_Your goal_
The whole listing below should be duplicated exactly, with nothing left out.
-----
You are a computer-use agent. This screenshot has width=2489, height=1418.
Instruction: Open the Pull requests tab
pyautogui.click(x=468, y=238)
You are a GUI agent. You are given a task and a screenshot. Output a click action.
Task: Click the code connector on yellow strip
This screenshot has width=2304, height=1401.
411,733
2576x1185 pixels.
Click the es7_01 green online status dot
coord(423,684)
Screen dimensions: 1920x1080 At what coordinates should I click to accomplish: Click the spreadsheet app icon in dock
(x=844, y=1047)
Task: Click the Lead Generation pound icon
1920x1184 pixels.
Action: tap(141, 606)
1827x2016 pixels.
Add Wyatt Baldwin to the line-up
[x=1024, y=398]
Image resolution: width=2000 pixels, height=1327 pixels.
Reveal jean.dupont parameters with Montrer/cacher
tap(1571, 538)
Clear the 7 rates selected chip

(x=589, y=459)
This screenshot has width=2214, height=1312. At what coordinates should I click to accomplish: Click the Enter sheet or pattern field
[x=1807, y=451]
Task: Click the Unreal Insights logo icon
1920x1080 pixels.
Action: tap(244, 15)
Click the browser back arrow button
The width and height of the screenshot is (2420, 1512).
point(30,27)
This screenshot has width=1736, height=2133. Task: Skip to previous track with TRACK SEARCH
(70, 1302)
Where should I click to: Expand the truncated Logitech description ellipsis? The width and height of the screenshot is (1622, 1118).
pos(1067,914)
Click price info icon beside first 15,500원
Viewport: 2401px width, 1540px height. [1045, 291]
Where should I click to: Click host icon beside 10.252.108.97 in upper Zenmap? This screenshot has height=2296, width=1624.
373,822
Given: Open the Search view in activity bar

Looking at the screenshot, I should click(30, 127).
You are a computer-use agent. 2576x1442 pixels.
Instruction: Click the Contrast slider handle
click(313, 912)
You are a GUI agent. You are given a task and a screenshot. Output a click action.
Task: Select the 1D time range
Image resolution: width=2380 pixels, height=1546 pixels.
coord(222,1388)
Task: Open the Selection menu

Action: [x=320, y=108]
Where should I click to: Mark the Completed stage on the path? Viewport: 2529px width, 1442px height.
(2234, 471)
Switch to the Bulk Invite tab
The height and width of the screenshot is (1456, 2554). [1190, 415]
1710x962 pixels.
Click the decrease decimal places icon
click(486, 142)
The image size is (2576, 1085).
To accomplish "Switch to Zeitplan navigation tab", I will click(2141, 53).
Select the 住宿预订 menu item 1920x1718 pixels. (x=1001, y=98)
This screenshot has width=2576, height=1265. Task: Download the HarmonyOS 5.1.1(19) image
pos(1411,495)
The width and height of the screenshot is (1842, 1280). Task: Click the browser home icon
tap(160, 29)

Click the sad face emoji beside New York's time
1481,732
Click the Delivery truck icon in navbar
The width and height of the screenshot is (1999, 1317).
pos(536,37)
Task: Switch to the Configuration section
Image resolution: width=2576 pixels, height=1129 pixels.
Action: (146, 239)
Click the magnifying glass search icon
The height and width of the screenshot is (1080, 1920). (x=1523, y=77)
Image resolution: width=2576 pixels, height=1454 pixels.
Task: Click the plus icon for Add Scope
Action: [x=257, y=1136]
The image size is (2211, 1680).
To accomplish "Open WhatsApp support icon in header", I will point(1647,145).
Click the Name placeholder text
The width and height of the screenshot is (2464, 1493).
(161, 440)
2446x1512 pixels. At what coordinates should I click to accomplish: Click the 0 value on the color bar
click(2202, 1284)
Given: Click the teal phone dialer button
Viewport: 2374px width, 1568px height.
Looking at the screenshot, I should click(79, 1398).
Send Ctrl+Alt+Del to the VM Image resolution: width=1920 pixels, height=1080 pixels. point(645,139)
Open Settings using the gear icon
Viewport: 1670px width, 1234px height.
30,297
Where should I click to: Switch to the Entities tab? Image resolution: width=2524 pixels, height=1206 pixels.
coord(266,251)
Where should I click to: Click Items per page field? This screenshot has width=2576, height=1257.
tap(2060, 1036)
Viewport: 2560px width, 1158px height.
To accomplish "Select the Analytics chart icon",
-----
_Written reply_
You are a computer-use agent. This screenshot has width=2489, height=1418.
Instruction: Open the Pull requests tab
pyautogui.click(x=468, y=238)
You are a GUI agent. You are given a task and a screenshot. Output a click action.
Task: Click the code connector on yellow strip
This screenshot has width=2304, height=1401.
411,733
2576x1185 pixels.
Click the es7_01 green online status dot
coord(423,684)
Screen dimensions: 1920x1080 At what coordinates should I click to accomplish: Click the spreadsheet app icon in dock
(x=844, y=1047)
Task: Click the Lead Generation pound icon
1920x1184 pixels.
Action: tap(141, 606)
1827x2016 pixels.
Add Wyatt Baldwin to the line-up
[x=1024, y=398]
Image resolution: width=2000 pixels, height=1327 pixels.
Reveal jean.dupont parameters with Montrer/cacher
tap(1571, 538)
Clear the 7 rates selected chip

(x=589, y=459)
This screenshot has width=2214, height=1312. At what coordinates should I click to accomplish: Click the Enter sheet or pattern field
[x=1807, y=451]
Task: Click the Unreal Insights logo icon
1920x1080 pixels.
Action: tap(244, 15)
Click the browser back arrow button
The width and height of the screenshot is (2420, 1512).
point(30,27)
This screenshot has width=1736, height=2133. Task: Skip to previous track with TRACK SEARCH
(70, 1302)
Where should I click to: Expand the truncated Logitech description ellipsis? The width and height of the screenshot is (1622, 1118).
pos(1067,914)
Click price info icon beside first 15,500원
Viewport: 2401px width, 1540px height. [1045, 291]
Where should I click to: Click host icon beside 10.252.108.97 in upper Zenmap? This screenshot has height=2296, width=1624.
373,822
Given: Open the Search view in activity bar

Looking at the screenshot, I should click(30, 127).
You are a computer-use agent. 2576x1442 pixels.
Instruction: Click the Contrast slider handle
click(313, 912)
You are a GUI agent. You are given a task and a screenshot. Output a click action.
Task: Select the 1D time range
Image resolution: width=2380 pixels, height=1546 pixels.
coord(222,1388)
Task: Open the Selection menu

Action: [x=320, y=108]
Where should I click to: Mark the Completed stage on the path? Viewport: 2529px width, 1442px height.
(2234, 471)
Switch to the Bulk Invite tab
The height and width of the screenshot is (1456, 2554). [1190, 415]
1710x962 pixels.
Click the decrease decimal places icon
click(486, 142)
The image size is (2576, 1085).
To accomplish "Switch to Zeitplan navigation tab", I will click(2141, 53).
Select the 住宿预订 menu item 1920x1718 pixels. (x=1001, y=98)
This screenshot has width=2576, height=1265. Task: Download the HarmonyOS 5.1.1(19) image
pos(1411,495)
The width and height of the screenshot is (1842, 1280). Task: Click the browser home icon
tap(160, 29)

Click the sad face emoji beside New York's time
1481,732
Click the Delivery truck icon in navbar
The width and height of the screenshot is (1999, 1317).
pos(536,37)
Task: Switch to the Configuration section
Image resolution: width=2576 pixels, height=1129 pixels.
Action: (146, 239)
Click the magnifying glass search icon
The height and width of the screenshot is (1080, 1920). (x=1523, y=77)
Image resolution: width=2576 pixels, height=1454 pixels.
Task: Click the plus icon for Add Scope
Action: [x=257, y=1136]
The image size is (2211, 1680).
To accomplish "Open WhatsApp support icon in header", I will point(1647,145).
Click the Name placeholder text
The width and height of the screenshot is (2464, 1493).
(161, 440)
2446x1512 pixels. At what coordinates should I click to accomplish: Click the 0 value on the color bar
click(2202, 1284)
Given: Click the teal phone dialer button
Viewport: 2374px width, 1568px height.
Looking at the screenshot, I should click(79, 1398).
Send Ctrl+Alt+Del to the VM Image resolution: width=1920 pixels, height=1080 pixels. point(645,139)
Open Settings using the gear icon
Viewport: 1670px width, 1234px height.
30,297
Where should I click to: Switch to the Entities tab? Image resolution: width=2524 pixels, height=1206 pixels.
coord(266,251)
Where should I click to: Click Items per page field? This screenshot has width=2576, height=1257.
tap(2060, 1036)
Viewport: 2560px width, 1158px height.
To accomplish "Select the Analytics chart icon",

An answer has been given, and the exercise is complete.